┌─ Records for this exercise

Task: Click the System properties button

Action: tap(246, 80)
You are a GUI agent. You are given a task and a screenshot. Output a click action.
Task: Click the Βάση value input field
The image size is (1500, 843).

└─

Restating every entry above word for word is the whole task.

Task: Click the System properties button

Action: tap(246, 80)
You are a GUI agent. You are given a task and a screenshot. Output a click action.
Task: Click the Βάση value input field
The image size is (1500, 843).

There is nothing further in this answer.